Work task 1
Reproduce the personal blog post word for word, starting with "Since she had" and going on through "cheers her up.".
Work task 2
Carry on the personal blog post from its last sentence onward.

Segment Start: Document extract

There is a silver lining to the cloud though; at least they are digging up the other side of the street to my house, meaning I can still get in and out of my front gate without much trouble. I wouldn't have been so cheerful if they had dug a trench across the mouth of my driveway.
And I just heard on the radio the price of petrol in Melbourne has fallen 3.5 cents while in Tasmania it's increased by 0.3 cents! Grrrrrr!
Julie's gone off to the city with that eager glint in her eye. The photography shop phoned to say that her new camera had arrived.
It's basically the same as her old one except its black not silver and has a larger optical zoom (10x) plus a sound feature for movies ("which could be a mixed blessing" she said).
Since she had that accident with her old digital camera she's been quite bereft. She looked like a sheepdog that's lost its flock. Let's hope this cheers her up.
While Louise Saunders was working a different shift on local radio, her stand-in Jennifer Fleming indulged in some banter with Coodabeen guru Geoff Richardson at the expense of her musical taste. Louise's favourite albums, it was muttered, were put out by K-Tel in the 1970s.
And indeed when Louise returned to the Drive spot this week, she confirmed that indeed the very first LP she ever bought was Explosive Hits '74.
We all have such musical skeletons in our closets. I used to like those Top of the Pops compilations that Pickwick Records put out with studio musicians imitating the superstars of the day. There were about 90 albums in the series, which ran till 1979.
Tony Blair's party has been returned to power in Great Britain. Amusing to notice that the popular London tabloid The Sun endorsed him, saying that he needed a third term if only to try and keep all the election promises he made at the first two elections! Ouch!

Segment End: Document extract
Segment Start: Data listing

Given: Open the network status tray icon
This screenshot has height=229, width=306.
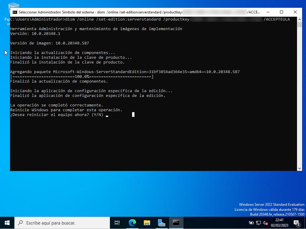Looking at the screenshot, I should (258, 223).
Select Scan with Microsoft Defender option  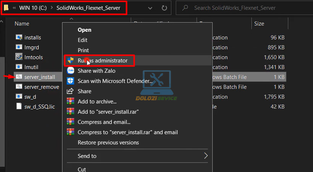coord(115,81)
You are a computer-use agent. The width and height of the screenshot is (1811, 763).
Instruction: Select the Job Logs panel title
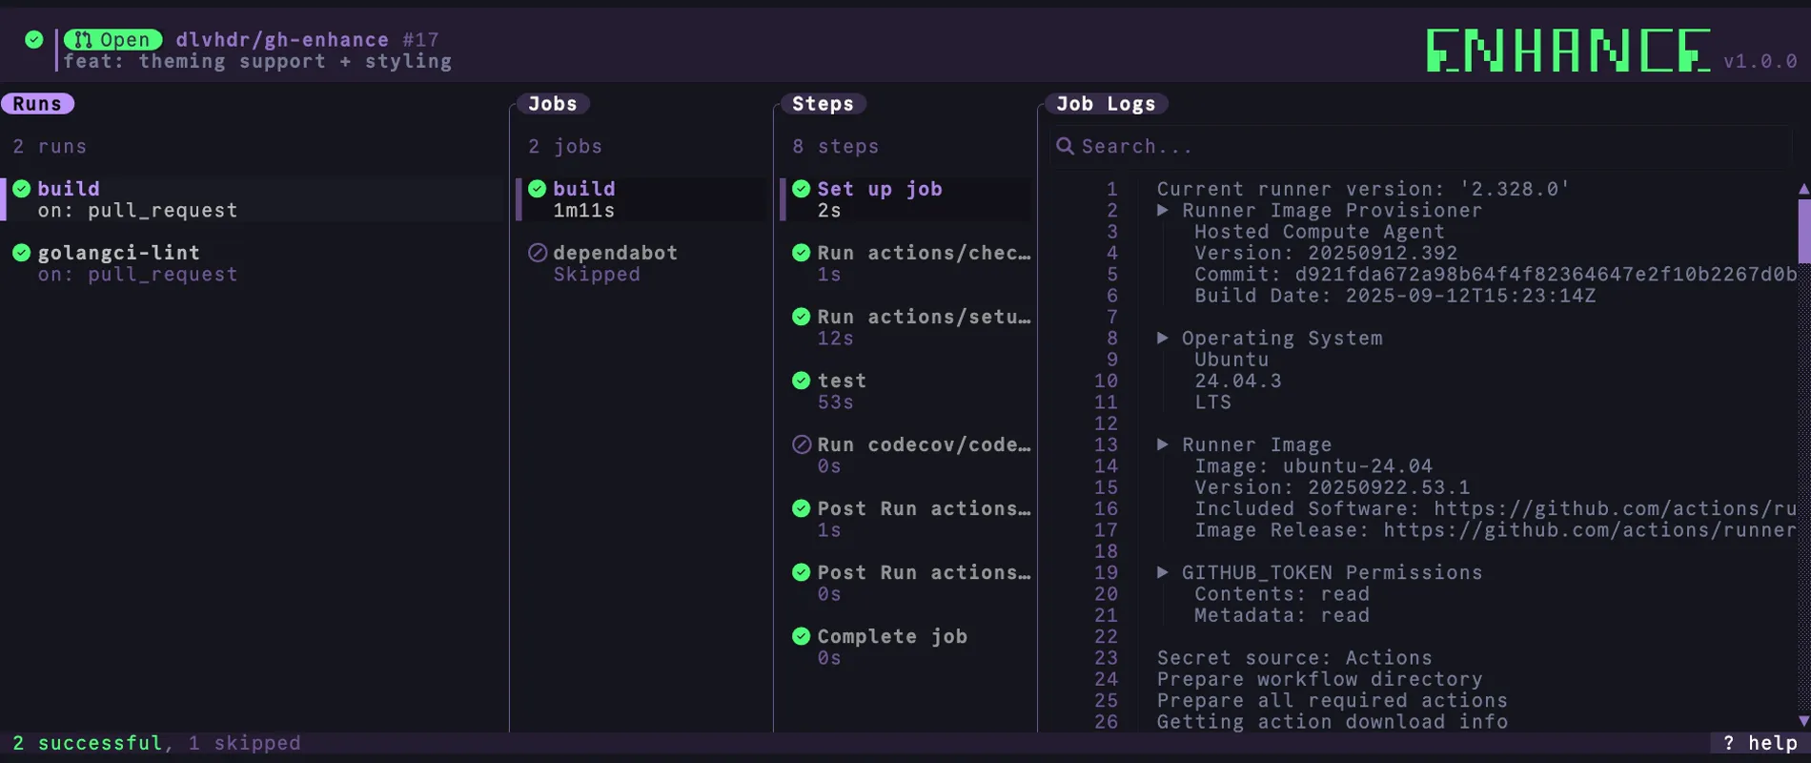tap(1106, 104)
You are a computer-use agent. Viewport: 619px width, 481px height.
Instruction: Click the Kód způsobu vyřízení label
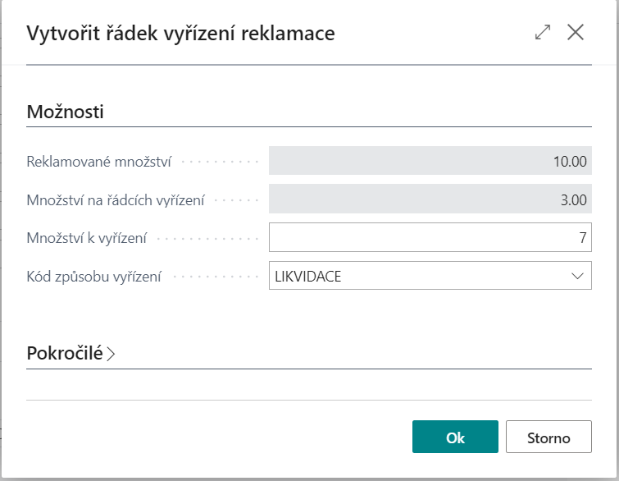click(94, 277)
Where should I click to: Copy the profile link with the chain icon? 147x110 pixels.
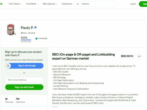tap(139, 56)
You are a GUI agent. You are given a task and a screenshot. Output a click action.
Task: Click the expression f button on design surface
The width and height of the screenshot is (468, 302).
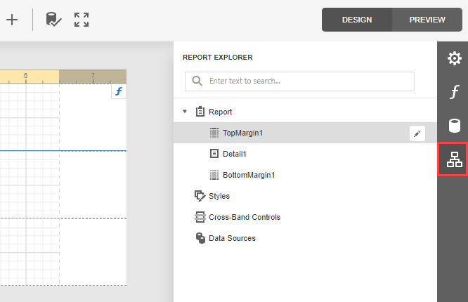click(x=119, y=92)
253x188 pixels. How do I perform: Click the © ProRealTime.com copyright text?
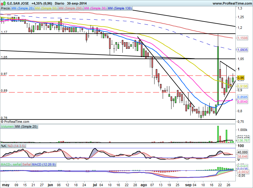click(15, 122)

Segment End: Data listing

Task response 1
Since she had that accident with her old digital camera she's been quite bereft. She looked like a sheepdog that's lost its flock. Let's hope this cheers her up.

Task response 2
Coincidentally with the release of the film version of The Hitchhiker's Guide to the Galaxy, BBC Radio 4 have started airing the long-awaited radio adaptation of the final novel in the series.
The last three books of the ‘trilogy in five parts’, Life, The Universe And Everything; So Long And Thanks For All The Fish and Mostly Harmless, have been dramatised as three new series (none of them were previously produced for radio).
It seems a long long time ago (~1978?) when I heard a recording of the first episode of the show that an acquaintance had received from a friend in Scotland. No MP3 or Internet in those days. The programme was recorded off-air onto a cassette and air-mailed to Australia.
We were absolutely stunned. It was unlike anything we'd ever heard before and we instantly recognized that we were witnessing the creation of something new and exciting.
Now, nearly thirty years later, it still has the power to stir the blood -- though I'm not sure that many of the people going to see the movie will find it that new (the catchphrase "42" having well and truly entered popular culture).
I like this one that I saw at the end of an e-mail today:
You only need two things for repairs - WD-40 and duct tape.
If it should move and doesn't, WD-40.
If it shouldn't move and does, duct tape.